Washington state weighs in against Idaho's abortion ‘travel ban’
The law makes it illegal for a non-parent to “recruit, harbor or transport” a minor for an abortion, deeming such an action unlawful trafficking.
Washington state's attorney general is among 20 attorneys general to have filed legal arguments in a federal lawsuit challenging Idaho’s law that makes it illegal to either obtain abortion pills for a minor or to help them leave the state for an abortion without their parents’ knowledge and consent.
In a Tuesday news release, Washington State Attorney General Bob Ferguson said the collective states’ amicus brief is in support of a lawsuit filed last month in U.S. District Court against Idaho Attorney General Raul Labrador. The plaintiffs allege that Labrador’s interpretation of the law threatens to punish medical providers and residents outside Idaho’s borders for giving information and assistance to minors about legal abortion access in their states.
The initial case was brought by attorney Lourdes Matsumoto of Nampa, Idaho, along with the Northwest Abortion Action Fund and Indigenous Idaho Alliance. Ferguson said the 22-page amicus, or friend of the court, brief urges the federal court to immediately block Idaho’s so-called abortion “travel ban” through a temporary restraining order or preliminary injunction pending further legal review.
A hearing date was not immediately specified.
The lawsuit follows enactment of House Bill 242, passed by Idaho’s Republican-led legislature and signed on April 6 by Republican Gov. Brad Little. The measure went into effect in May.
Ferguson said the U.S. Constitution protects an individual’s right to travel between states and that “Idaho’s radical Legislature cannot abolish that right.”
“Washington vigorously supports those challenging Idaho’s patently cruel and unconstitutional law restricting travel for abortions,” Washington state Gov. Jay Inslee said in the news release.
Inslee said Idaho’s law “places Idahoan youth in grave danger, and unlawfully infringes on every person’s First Amendment rights to free speech and to travel freely between states’ borders.”
Calling Idaho’s law “repugnant,” Inslee said he told Little in an April 4 letter that Washington state “will continue to harbor and comfort all Idahoans who seek health care services that are denied to them in Idaho.”
Little said his state’s law does not prohibit interstate travel or block an adult from receiving an abortion elsewhere.
The law makes it illegal for a non-parent to “recruit, harbor or transport” a minor for an abortion, deeming such an action unlawful trafficking. Violations are considered felonies punishable by a prison term of 2 to 5 years.
In June 2022, the U.S. Supreme Court issued a 6-3 decision in the case of Dobbs v. Jackson Women’s Health Organization, ruling that individual states – not the federal government – should decide the “basic legality” of abortion. The decision overturned the high court’s long-standing ruling in Roe v. Wade issued in 1973.
In the wake of Dobbs, a number of states with Republican-majority legislatures have enacted more-restrictive measures and conservative Idaho has a near-total ban on abortion at all stages of pregnancy.

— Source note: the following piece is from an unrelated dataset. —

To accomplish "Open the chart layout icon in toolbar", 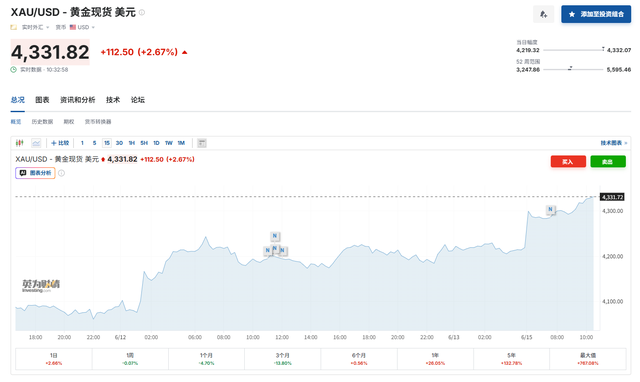I will tap(202, 143).
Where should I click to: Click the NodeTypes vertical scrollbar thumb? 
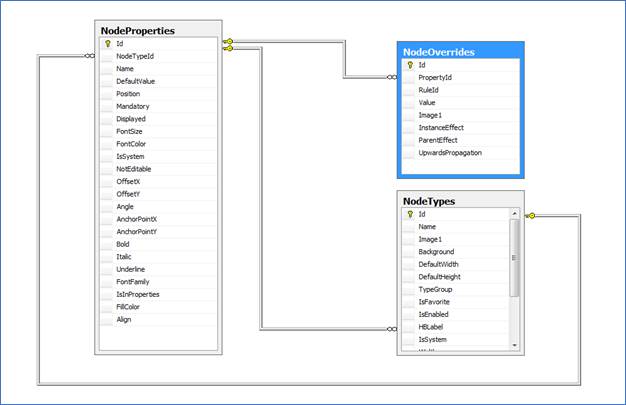click(515, 257)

But plaintiffs supporting the legal challenge to Idaho’s law, including the West Coast states of Washington, Oregon and California, have signaled they are safe havens for abortion care and providers.
The court brief filed by Ferguson and supporting states acknowledged that Idaho has the legal right to enact public health laws within its borders, but argued it cannot prevent its citizens from learning about or accessing legal health care outside those borders and Idaho should not be allowed to criminalize legal conduct in other states.
Ferguson was joined by attorneys general from 19 other states and territories in the lawsuit: Arizona, California, Colorado, Connecticut, Delaware, District of Columbia, Hawaii, Illinois, Maine, Maryland, Massachusetts, Minnesota, Nevada, New Jersey, New Mexico, New York, North Carolina, Oregon and Rhode Island.
The attorneys general claim they face “grave harm” from Idaho’s law and many are “already flooded with Idahoans seeking abortion care.”
"Washington clinics reported an unprecedented 75% increase in Idaho patients between January 2022 and early 2023," Ferguson's office said in its news release. "For example, Planned Parenthood’s clinic in Pullman reported that 62% of its patients were from Idaho in June 2022 — the same month the U.S. Supreme Court released its decision overturning Roe v. Wade. The next month, Idahoans made up nearly 80% of its patients. Pullman is just eight miles from the Idaho border.
"Other states bordering Idaho have seen similar increases in Idaho patients."